Título: Destruição e morte em Jacarepaguá
Autor:
Fonte: Jornal do Brasil, 02/02/2006, Rio, p. A13

Lama, entulho, pedras e um corpo. Em meio a este cenário, três famílias recolhiam ontem de suas casas o que o temporal de terça-feira não destruiu, na Rua Agostinho Gama, na Freguesia, em Jacarepaguá. A chuva fez uma encosta ceder e atingir três casas, além de deixar diversas alagadas. Em uma delas, a babá Valdenice Bezerra Tavares, 24 anos, morreu soterrada quando varria sozinha a água da varanda. Ao lado, um casal ferido, sua filha e neta foram resgatados por vizinhos do monte de terra formada em dois cômodos. A solidariedade também ajudou duas mulheres a retirarem da casa parcialmente destruída os poucos objetos que sobraram. Perto dali, o gerente da empresa de ônibus Litoral Rio, Adernan Cruz da Silva, 35 anos, salvou a mãe, mas morreu depois de sustentar por mais de meia hora parte do muro que desabou junto com um barranco sobre suas costas, na Rua São Jorge. Com a água na altura da cintura, sobreviventes da enchente uniam forças para um socorro mútuo em outras ruas do bairro, onde pelo menos nove imóveis ficaram inundados pelo transbordamento de um valão.

O mutirão na Frequesia aconteceu no escuro, varou a noite e terminou no fim da tarde de ontem. Segundo moradores, logo que começou a chuva, por volta das 16h30 de terça-feira, a energia acabou. Bombeiros interromperam as buscas ao cair da noite e voltaram no início da manhã. Até as 14h, entretanto, o corpo de Valdenice ainda permanecia na calçada.

- Tinha laje e pedra em cima dela. Cavamos por duas horas até encontrá-la - contou o concunhado Evandro Espírito Santo, 36 anos.

Incrédula, a irmã da babá, Eunice Bezerra Tavares, lamentava não ter se despedido. Diante das peças que conseguiram retirar da casa - um fogão, armário, dois pares de tênis e algumas roupas - ela ainda lembrava do sacrifício de Valdenice para comprá-las.

- Ela se mudou para essa casa há poucos meses com o marido. É muito triste tudo acabar assim - disse.

O atendente de padaria Danilo Bispo da Silva, 19 anos, respirava aliviado enquanto juntava em uma trouxa algumas roupas para passar o dia fora.
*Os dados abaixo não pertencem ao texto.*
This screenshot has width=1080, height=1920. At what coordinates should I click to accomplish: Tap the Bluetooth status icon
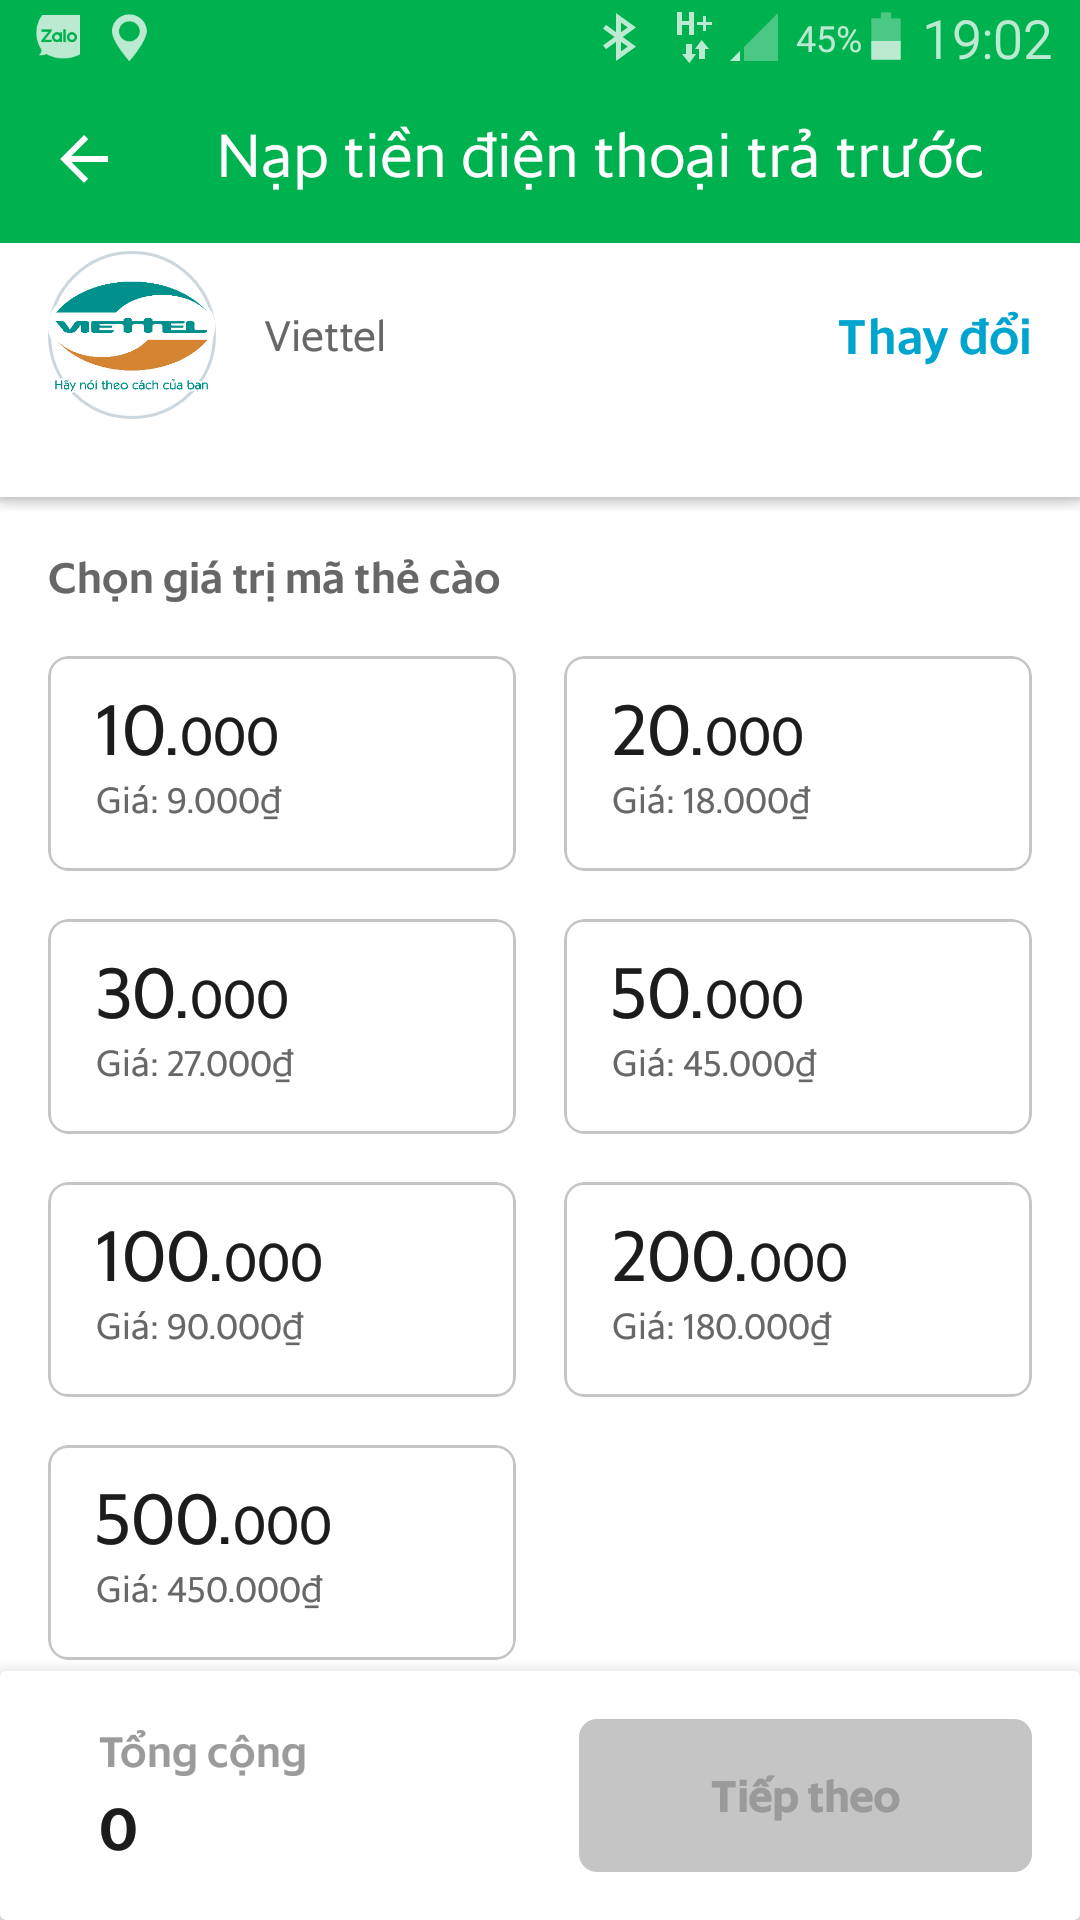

Ele conseguiu, com um um grupo de vizinhos, salvar toda a família.

- Me ligaram para avisar que minha casa tinha desabado. Subi desesperado com os outros, enfrentando uma avalanche de coisas que desciam do morro, e encontrei meu pai na cama, só com o rosto de fora, e minha mãe com terra até a cintura, encostada na parede. Minha irmã conseguiu pegar minha prima de 6 anos no colo e ficou sentada com ela no sofá, coberta até a cintura - contou.

A doméstica Luzia Gonçalves da Silva, 57, e a filha Luciana, 33 ficaram surpresas com a notícia de que o quarto da casa onde moram há 25 anos tinha ido abaixo.

- Não estávamos em casa na hora. Graças aos amigos, que abriram as portas para a água escoar, o resto não ruiu. Vamos continuar limpando, mesmo sem saber o que estragou - dizia Luzia, com balde e mangueira nas mãos.

Conhecido no bairro pela boa vontade em situações semelhantes, Adernan morreu terça-feira socorrendo a mãe. Ele apressou-se em sair do trabalho não deixá-la sozinha e ajudá-la a limpar o ralo entupido durante o temporal.

- Os dois estavam abaixados quando o barranco desabou. Ele conseguiu empurrar a mãe e o muro ficou nas costas dele. Os bombeiros chegaram em 50 minutos, mas ele não resistiu - relatou o cunhado Marcos Fernando da Silva, acrescentando que Adernan construiu o muro para conter o barranco.

Na mesma rua, Marília de Souza Alves, 55 anos, chorava a perda dos eletrodomésticos com o marido, dois filhos e dois netos pequenos. Segundo ela, sempre que chove o valão que corre perto transborda.

- Com a construção da Linha Amarela, o rio ficou sem ter para onde escoar. Pedimos a limpeza do valão, para essas enchentes acabarem, e ninguém faz nada - reclama, informando que a água subiu pouco mais de um metro na parede de casa.